**OBJECTIVE**
Recast the listing, from the line with "You are a GUI" through the end of the listing, as a Markdown table with the columns Row and Line. Number each line in Row, put the line itself in Line, skip blank lines, and leave out the pictures.
— start of DATA ROWS —
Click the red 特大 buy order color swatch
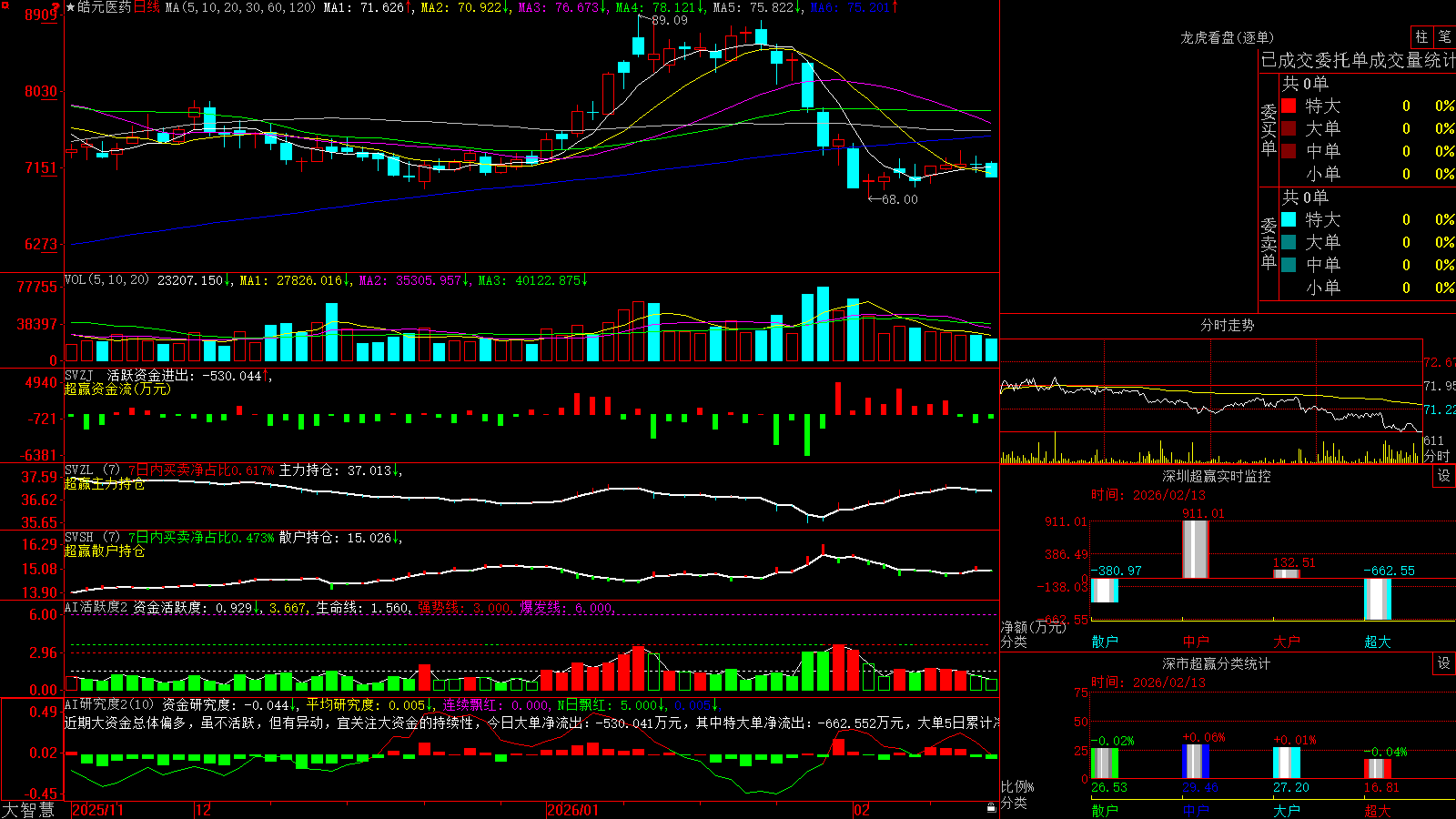The width and height of the screenshot is (1456, 819). click(x=1289, y=106)
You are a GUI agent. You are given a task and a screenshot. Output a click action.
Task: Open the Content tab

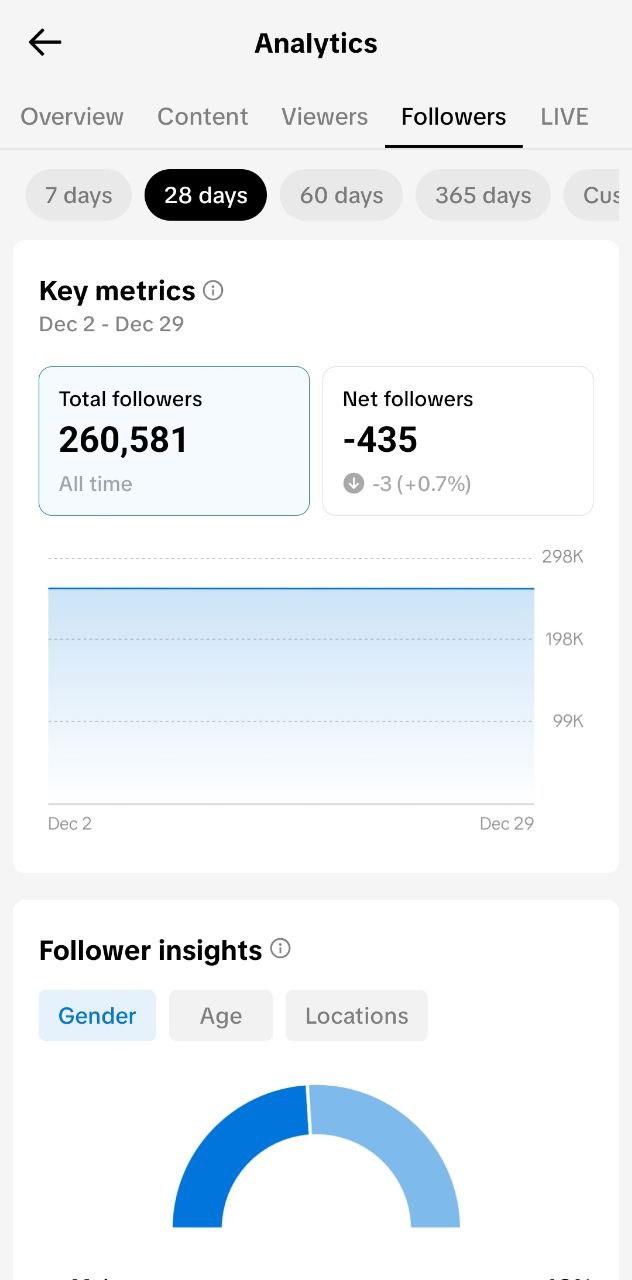(203, 117)
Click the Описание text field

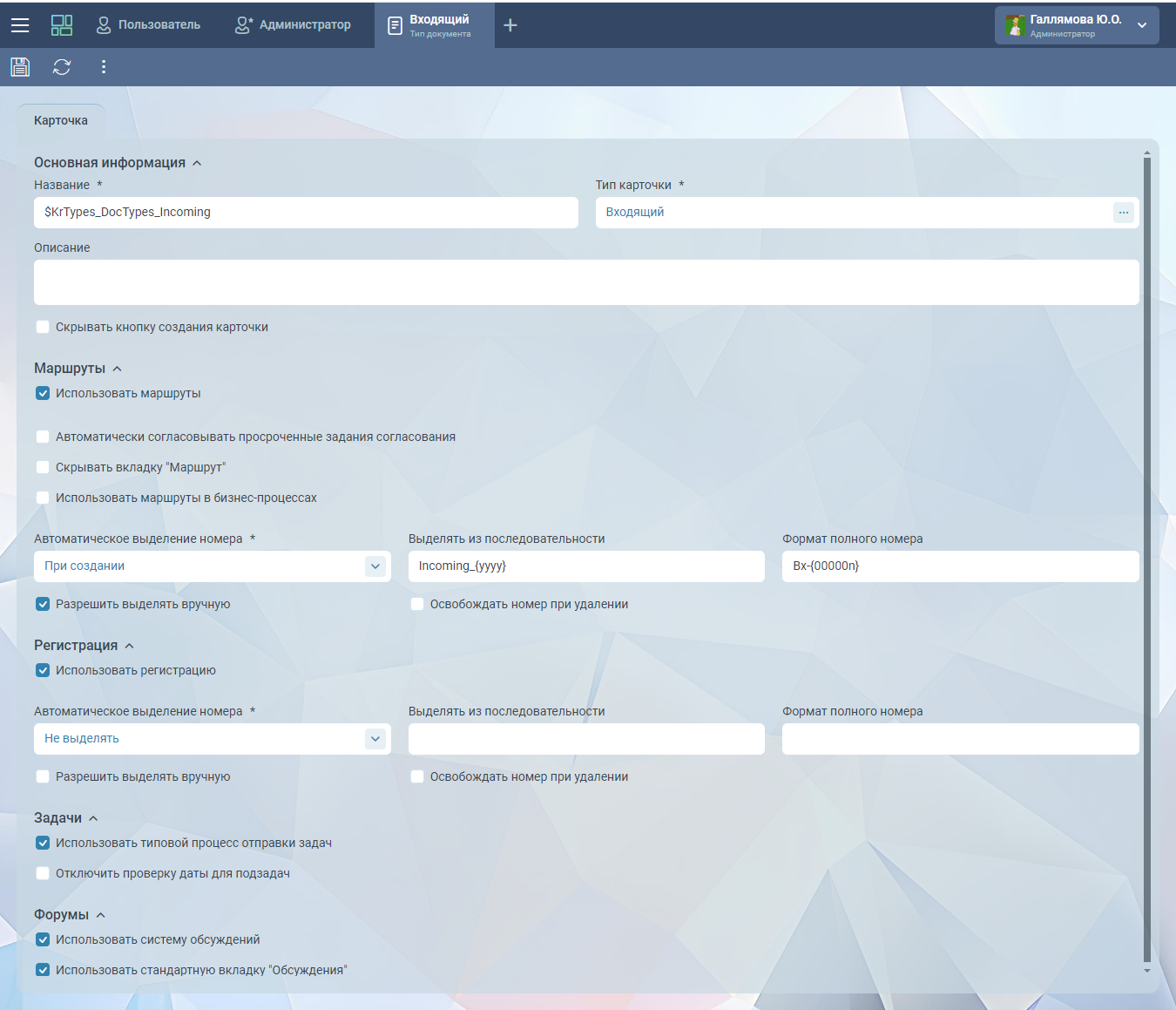coord(585,282)
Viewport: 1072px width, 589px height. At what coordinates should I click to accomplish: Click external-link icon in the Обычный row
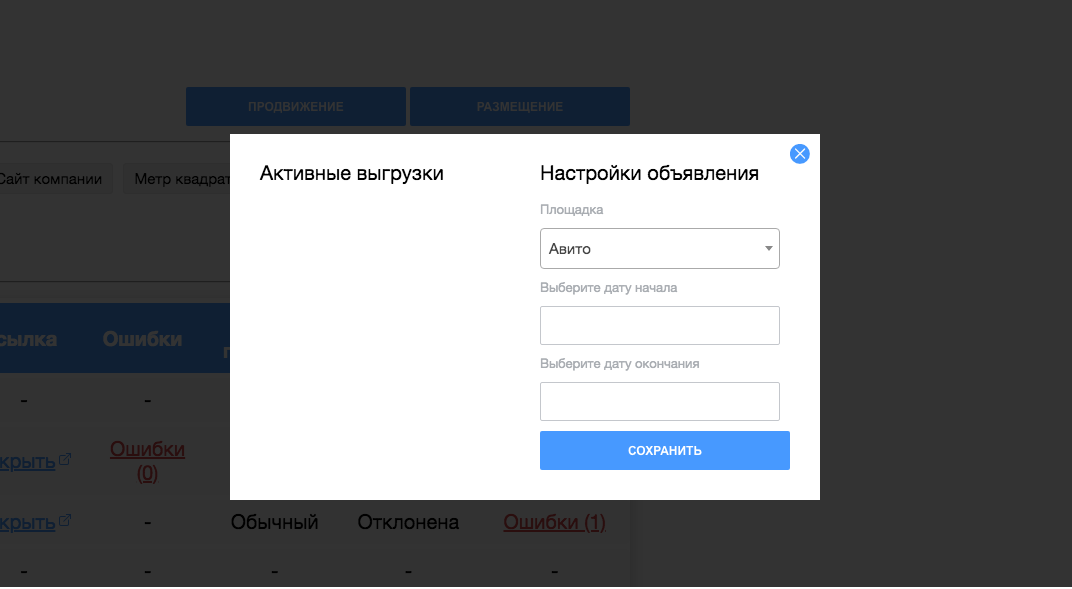[x=66, y=521]
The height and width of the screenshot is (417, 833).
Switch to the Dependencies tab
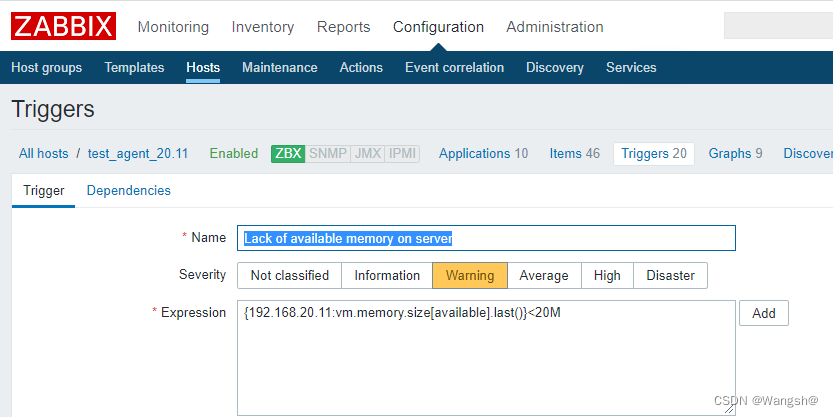129,190
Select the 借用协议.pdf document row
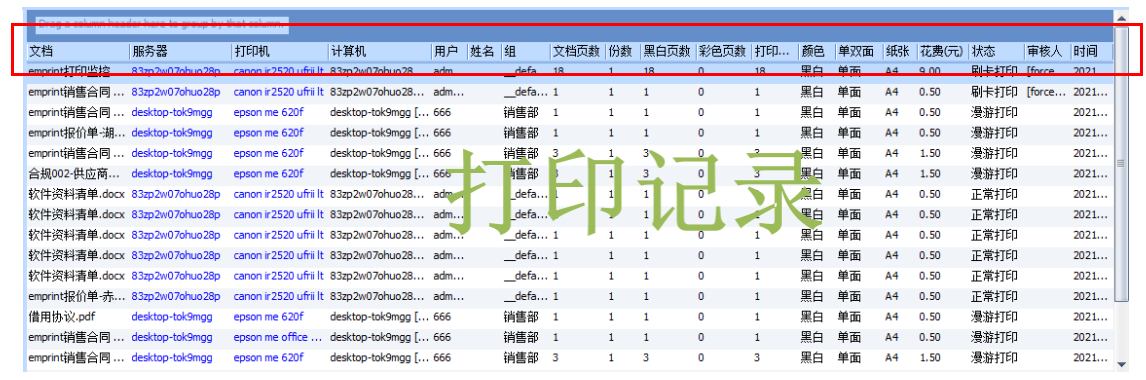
— end of DATA ROWS —
**RESPONSE TO THE TASK**
| Row | Line |
|---|---|
| 1 | You are a GUI agent. You are given a task and a screenshot. Output a click action. |
| 2 | Task: Open the Content tab |
| 3 | (203, 117) |
| 4 | Click the Описание text field |
| 5 | coord(585,282) |
| 6 | Viewport: 1072px width, 589px height. At what coordinates should I click to accomplish: Click external-link icon in the Обычный row |
| 7 | [x=66, y=521] |
| 8 | The height and width of the screenshot is (417, 833). |
| 9 | Switch to the Dependencies tab |
| 10 | 129,190 |
| 11 | Select the 借用协议.pdf document row |